## [TEXT SEGMENT]
==========

Humeans are said to assert that nature has laws and these laws cannot be broken.  Dead men stay dead so Jesus did not rise.  That would lead them to decide that violations of nature would be impossible.  They will not believe even if it could be argued that violations do happen for then then would be so rare as to be actually impossible.  But let us talk about believability.  There is a difference between saying Jesus is dead for it is a fact that the dead don't rise and talking about believing this.  A statement of fact and a statement of belief are not to be confused.  So we can amend what the Humeans say.  They are talking about what is practically unbelievable or as good as impossible to believe if not actually impossible.   In that light Humeans are not making up their minds beforehand that miracles are impossible.  They are merely classifying the resurrection along with other beliefs we all have that certain things do not happen even if somebody says they do and even if they do happen.  That is all.

Humeans can say a natural law cannot be broken.  That is not necessarily a denial that miracles can happen for they can still be saying that maybe miracles do the impossible and break that law.  The argument is about how unbelievable miracles are even if they do happen. Hume's followers are not talking about miracles being ruled out and impossible but that they cannot be believed in.

Hume saying that natural law must be considered unchangeable or unbreakable is not as rigid as it sounds. If there is an unknown law that can make a man rise from the dead then that is a natural law too. It is unchangeable natural law for the man to rise under certain conditions. The view that Hume believed natural law was too fixed for bizarre things to happen - and everything is bizarre the first time it happens is just a slur on him and his non-belief.

Some say that Humeans should always be interpreted in the light of Hume's declaration that a miracle “has never been observed in any age or country”.  That is just his opinion.  His argument is not about that and does not depend on that.  It is only a comment about those who say they have observed them.  Those people are trying to set a straw man up.

Hume clarified that if a testimony to a miracle seemed more miraculous than believing in the miracle reported then the miracle should be believed in. He did not say that we must consider miracles impossible in the sense that they cannot happen. This is nothing more than the commonsense view that the more extraordinary the claim is the quality of the the evidence you need to believe it must be excellent.  There are many cases in medicine and crime where excellent evidence was required and assessed.  Such cases show the standard we need.  Miracle claims should only be presented for belief by people who have showed similar dedication to get at the truth.  Needless to say such well-documented wonders do not exist.

One criticism of Hume and his scholars is that they commit "the error of  'adding' evidence instead of 'weighing' evidence".  So the Humean " pulls together the total amount of evidence for regular events and pits it against rare events. He does not consider the rare events (i.e. miracles) on a case-by-case basis to determine how much genuine evidence they contain."  Again this is a straw man.

First we all have to in some things argue that the evidence for the regular sometimes does show that a claim of an exception is untrue.  We all do it.  The question is, is the Humean right to do that with miracles?  Should we dismiss Jesus rising the way we would dismiss Johnny being 125 years old?  In fact the answer is yes.  If Johnny was indeed found to be 125 that would mean we have to revise.  With Jesus we have no way of showing a claim that God raised him from the dead is any better than saying a witch did it or an alien or that Jesus was not a man but some kind of virtual reality.

Second the critics are guilty of prejudging every Humean.  What about the ones that are weighing evidence?  No two Humeans are the same.

Three all know that rare events happen which means that a miracle claim which by every test is unassailable is in fact made to look that way by a remarkable coincidence.  For that reason, instead of saying, "Miracles make a good case for our faith being true" it should be, "We don't know."

==========

## [EXERCISE PROMPT]
Answer these questions from the text on Hume and miracles.
(a) What does Hume's declaration say "has never been observed in any age or country"?
(b) What error do critics say Hume and his scholars commit with evidence?
(c) What claim about Johnny is compared with Jesus rising?
The records have no connection to the text.

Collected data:
==========

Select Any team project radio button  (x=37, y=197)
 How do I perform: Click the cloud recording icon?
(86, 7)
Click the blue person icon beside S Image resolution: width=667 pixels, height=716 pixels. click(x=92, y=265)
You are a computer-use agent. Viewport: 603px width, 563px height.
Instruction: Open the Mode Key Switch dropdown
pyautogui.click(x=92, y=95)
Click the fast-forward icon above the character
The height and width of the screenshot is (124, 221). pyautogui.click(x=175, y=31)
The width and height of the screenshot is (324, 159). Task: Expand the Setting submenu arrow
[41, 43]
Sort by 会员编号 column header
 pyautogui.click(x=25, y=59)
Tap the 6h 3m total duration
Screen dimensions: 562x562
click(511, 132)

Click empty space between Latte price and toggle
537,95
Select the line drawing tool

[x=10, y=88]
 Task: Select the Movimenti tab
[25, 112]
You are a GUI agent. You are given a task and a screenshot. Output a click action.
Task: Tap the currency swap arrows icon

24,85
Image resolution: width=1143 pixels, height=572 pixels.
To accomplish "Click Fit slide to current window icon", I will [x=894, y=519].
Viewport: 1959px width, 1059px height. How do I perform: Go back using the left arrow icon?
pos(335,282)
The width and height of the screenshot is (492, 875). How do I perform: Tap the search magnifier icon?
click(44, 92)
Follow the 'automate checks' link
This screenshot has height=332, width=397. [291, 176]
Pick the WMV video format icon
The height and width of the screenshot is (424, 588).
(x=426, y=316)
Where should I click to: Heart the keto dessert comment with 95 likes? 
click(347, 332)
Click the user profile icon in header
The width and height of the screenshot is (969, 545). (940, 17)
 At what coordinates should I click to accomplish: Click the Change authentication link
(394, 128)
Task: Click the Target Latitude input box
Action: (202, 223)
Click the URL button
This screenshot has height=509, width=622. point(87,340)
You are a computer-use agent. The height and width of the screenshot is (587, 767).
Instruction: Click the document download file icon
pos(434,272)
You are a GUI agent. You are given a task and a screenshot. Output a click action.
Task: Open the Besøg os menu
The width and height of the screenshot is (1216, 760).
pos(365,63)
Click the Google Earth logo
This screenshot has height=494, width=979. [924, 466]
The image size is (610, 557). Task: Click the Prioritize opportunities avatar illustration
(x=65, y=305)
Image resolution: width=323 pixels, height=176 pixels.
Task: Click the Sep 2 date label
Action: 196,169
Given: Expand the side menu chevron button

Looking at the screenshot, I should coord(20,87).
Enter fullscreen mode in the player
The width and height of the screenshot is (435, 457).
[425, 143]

==========

## [EXERCISE RESPONSE]
(a) A miracle.
(b) They add evidence instead of weighing it.
(c) That Johnny is 125 years old.